■ INPUT FOR THIS TASK:
╭──

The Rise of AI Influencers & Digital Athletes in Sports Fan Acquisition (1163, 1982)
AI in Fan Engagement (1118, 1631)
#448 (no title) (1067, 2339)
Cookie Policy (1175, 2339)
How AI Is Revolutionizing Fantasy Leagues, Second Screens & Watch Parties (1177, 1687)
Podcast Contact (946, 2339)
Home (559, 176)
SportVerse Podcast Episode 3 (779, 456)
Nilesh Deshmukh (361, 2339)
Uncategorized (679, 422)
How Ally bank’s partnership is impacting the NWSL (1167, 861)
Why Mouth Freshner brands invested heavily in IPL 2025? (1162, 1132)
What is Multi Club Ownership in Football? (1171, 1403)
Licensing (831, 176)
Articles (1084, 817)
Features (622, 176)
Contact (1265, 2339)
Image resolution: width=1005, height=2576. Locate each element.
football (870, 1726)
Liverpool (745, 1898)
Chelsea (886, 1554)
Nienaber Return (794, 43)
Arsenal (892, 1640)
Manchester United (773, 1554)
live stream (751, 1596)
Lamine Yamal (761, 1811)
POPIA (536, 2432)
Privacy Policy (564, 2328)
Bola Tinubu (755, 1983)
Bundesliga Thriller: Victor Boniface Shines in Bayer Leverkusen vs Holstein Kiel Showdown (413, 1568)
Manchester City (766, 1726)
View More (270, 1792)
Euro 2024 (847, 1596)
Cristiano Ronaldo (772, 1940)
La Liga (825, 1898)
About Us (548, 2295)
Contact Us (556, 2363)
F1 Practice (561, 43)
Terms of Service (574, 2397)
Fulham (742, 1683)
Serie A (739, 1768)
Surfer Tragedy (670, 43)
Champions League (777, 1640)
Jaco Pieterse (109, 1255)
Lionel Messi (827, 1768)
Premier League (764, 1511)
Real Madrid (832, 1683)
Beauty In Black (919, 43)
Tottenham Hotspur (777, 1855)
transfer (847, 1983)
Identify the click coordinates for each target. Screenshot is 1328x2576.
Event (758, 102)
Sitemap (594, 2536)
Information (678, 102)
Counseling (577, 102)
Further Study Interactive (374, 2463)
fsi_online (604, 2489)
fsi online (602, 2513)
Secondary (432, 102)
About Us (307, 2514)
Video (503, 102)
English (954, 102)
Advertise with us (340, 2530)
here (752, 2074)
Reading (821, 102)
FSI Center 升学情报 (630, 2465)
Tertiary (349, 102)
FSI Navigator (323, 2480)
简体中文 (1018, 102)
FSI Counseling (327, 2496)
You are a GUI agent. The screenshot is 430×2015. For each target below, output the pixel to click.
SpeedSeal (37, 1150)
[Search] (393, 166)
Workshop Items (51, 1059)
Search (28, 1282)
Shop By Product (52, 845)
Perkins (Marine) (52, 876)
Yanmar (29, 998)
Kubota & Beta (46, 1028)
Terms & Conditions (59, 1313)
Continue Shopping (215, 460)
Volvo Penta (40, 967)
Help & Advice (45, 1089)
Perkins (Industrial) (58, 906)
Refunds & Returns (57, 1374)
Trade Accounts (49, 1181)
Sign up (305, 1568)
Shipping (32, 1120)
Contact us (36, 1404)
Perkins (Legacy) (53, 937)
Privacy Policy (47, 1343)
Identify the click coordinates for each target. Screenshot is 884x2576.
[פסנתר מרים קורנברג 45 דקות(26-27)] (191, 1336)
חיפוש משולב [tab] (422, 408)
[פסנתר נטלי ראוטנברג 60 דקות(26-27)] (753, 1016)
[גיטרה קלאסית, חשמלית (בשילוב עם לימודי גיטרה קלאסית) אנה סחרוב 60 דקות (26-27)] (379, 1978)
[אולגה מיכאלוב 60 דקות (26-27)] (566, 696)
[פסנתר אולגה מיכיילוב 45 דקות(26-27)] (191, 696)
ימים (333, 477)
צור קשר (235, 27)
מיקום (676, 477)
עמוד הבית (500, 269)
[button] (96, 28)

╰──

■ ACTIVITY: Print again the lines of the entries above that fall between the line holding "Nienaber Return (794, 43)" and the line holding "Contact Us (556, 2363)", inclusive, exactly as they stand.

■ ANSWER FOR THE TASK:
Nienaber Return (794, 43)
Arsenal (892, 1640)
Manchester United (773, 1554)
live stream (751, 1596)
Lamine Yamal (761, 1811)
POPIA (536, 2432)
Privacy Policy (564, 2328)
Bola Tinubu (755, 1983)
Bundesliga Thriller: Victor Boniface Shines in Bayer Leverkusen vs Holstein Kiel Showdown (413, 1568)
Manchester City (766, 1726)
View More (270, 1792)
Euro 2024 (847, 1596)
Cristiano Ronaldo (772, 1940)
La Liga (825, 1898)
About Us (548, 2295)
Contact Us (556, 2363)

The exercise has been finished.